**** Records for the task

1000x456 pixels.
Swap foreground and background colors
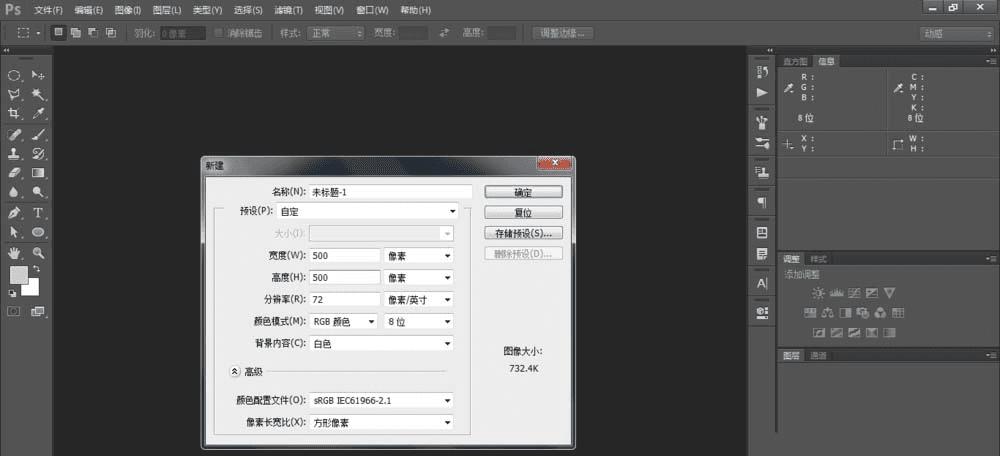(x=37, y=269)
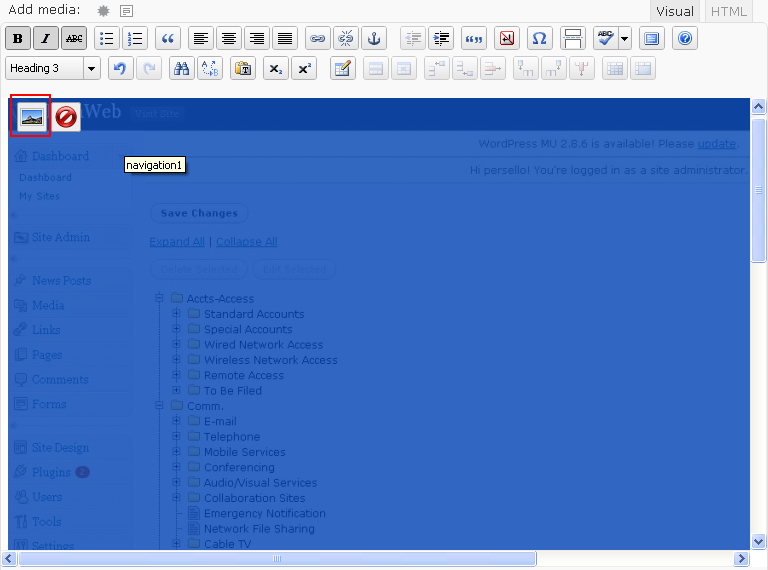The width and height of the screenshot is (768, 570).
Task: Click the subscript button
Action: [275, 69]
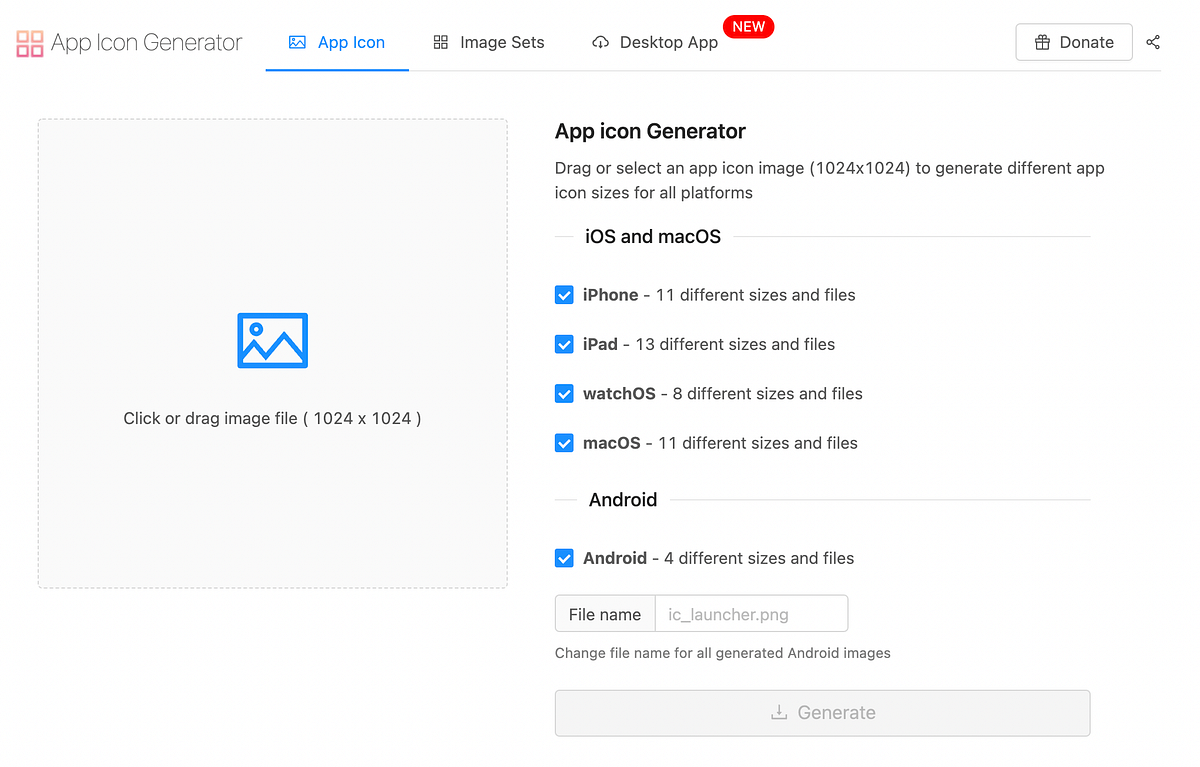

********

**What you should do:** The entries above should be given again exactly, minus any pictures.

**Solution for this exercise:**
1000x456 pixels.
Swap foreground and background colors
(x=37, y=269)
The width and height of the screenshot is (768, 570).
Task: Click the subscript button
Action: [275, 69]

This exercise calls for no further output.